I'm given the following instructions;
Let $H:(0,\infty)$ be an integrable function and $f(x;\theta)$ the PDF that is defined by $$f(x;\theta)= \left\{ \begin{array}{ll} \alpha(\theta)⋅H(x) & 0<x<\theta \\ 0 & x\notin(0,\theta)\\ \end{array} \right. $$ Given a random sample $\underline{X}=X_1, X_2, ..., X_n$ from $f(x;\theta)$, find a sufficient statistical function for $\theta$. The result is pretty straightforward here (at least I think so), I need to show that $f(x;\theta)$ can be written in the form of $g\Bigl(\underline{T}(\underline{X});\theta\Bigr)⋅h(\underline{x})$ (where the underlined $\underline{x}$ means I'm talking about the whole sample). So, I can write $$f(\underline{x};\theta)=f(\underline{X}=\underline{x};\theta)=f(X_1=x_1, X_2=x_2, ..., X_n=x_n;\theta)$$ $$=f(X_1=x_1;\theta)⋅f(X_2=x_2;\theta) ⋅ ...⋅f(X_n=x_n;\theta)$$ (due to independence) $$=\prod_{i=1}^{n}f(X_i=x_i;\theta)=\prod_{i=1}^{n}[\alpha(\theta)⋅H(x_i)]=(\alpha(\theta))^n\cdot\prod_{i=1}^{n}H(x_i)$$ that is indeed in the above form, $g\Bigl(\prod_{i=1}^{n}H(x_i);\theta\Bigr)\cdot h(x)$, with $g(t;\theta)=(\alpha(\theta))^n \cdot t$ and $h(x)=1$. (I hope that the above are indeed correct.)

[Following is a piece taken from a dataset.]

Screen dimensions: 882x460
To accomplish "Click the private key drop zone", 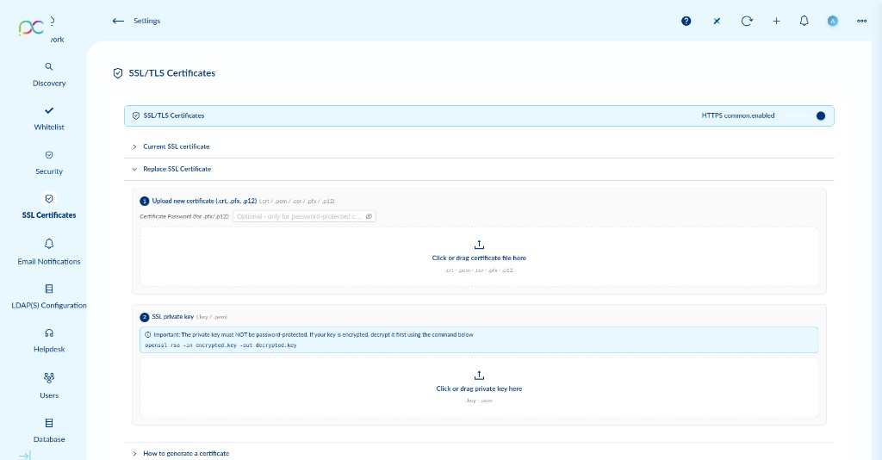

Now, where I'm a bit confused, is when I move forward to the next exercise, where I'm given the PDF $$f(x;\theta)= \left\{ \begin{array}{ll} \alpha(\theta_1,\theta_2)⋅H(x) & \theta_1<x<\theta_2 \\ 0 & x\notin(\theta_1,\theta_2)\\ \end{array} \right. $$ and I am asked to evaluate a sufficient statistical function for three cases
- for the parameter $(\theta_1,\theta_2)$
- for $\theta_1$, when $\theta_2$ is considered known
- for $\theta_2$, when $\theta_1$ is considered known
My question is, how would this new information and the three seperate cases change my result above (assuming that it -and the reasoning- were correct)? If the two funcstions $\alpha$ and $H$ were known, maybe I could manipulate the result a bit in order to form a slightly "cleaner" result, more elegant, maybe for example with $h(x)$ not being simply equal to $1$. But in my case, how is the procedure going to change and give a different result? Or it's not?

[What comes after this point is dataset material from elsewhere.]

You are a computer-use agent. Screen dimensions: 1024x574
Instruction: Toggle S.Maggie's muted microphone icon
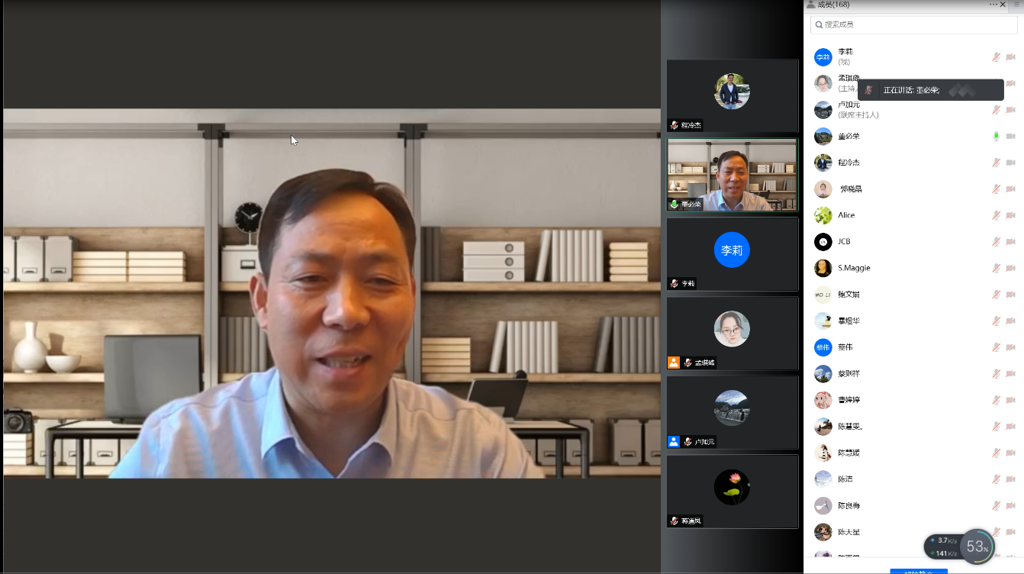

Thanks in advance, and sorry for the long question, at least I hope the matter is clear.
While manipulating the form of the joint PDF, I would have the domain $0<x<\theta$ for the PDF to give positive results, and eventually get to $$f(x;\theta)= \left\{ \begin{array}{ll} (\alpha(\theta))^n\cdot\prod_{i=1}^{n}H(x_i) & 0<x<\theta \\ 0 & x\notin(0,\theta)\\ \end{array} \right.$$ In order to add the domain in the function, I could still use the indicator $I$, not for every $x_i$ seperately, but for the maximum and minimum of them; $I_{(0,\infty)}(x_{(1)}) \cdot I_{(-\infty,\theta)}(x_{(n)})$. This would evaluate zero if the minimum of the sample was less than $0$ or if the maximum was greater than $\theta$, and would evaluate $1$ if both are in $(0,\theta)$.
So, in total, the joint PDF would come in the form of $$f(x;\theta)= (\alpha(\theta))^n\cdot\prod_{i=1}^{n}H(x_i) \cdot I_{(0,\infty)}(x_{(1)}) \cdot I_{(-\infty,\theta)}(x_{(n)})$$ and my sufficient statistical function would be $\underline{T}(\underline{x})=\bigl(\prod_{i=1}^{n}[H(x_i)], x_{(1)}, x_{(n)} \bigr)$, since the PDF has come to the form of $g\bigg(\prod_{i=1}^{n}[H(x_i)], x_{(1)}, x_{(n)} ; \theta \bigg) \cdot h(x)$, with $g(t_1, t_2, t_3 ; \theta) = (\alpha(\theta))^n \cdot t_1 \cdot I_{(0,\infty)}(t_2) \cdot I_{(-\infty,\theta)}(t_3)$ and $h(x)=1$.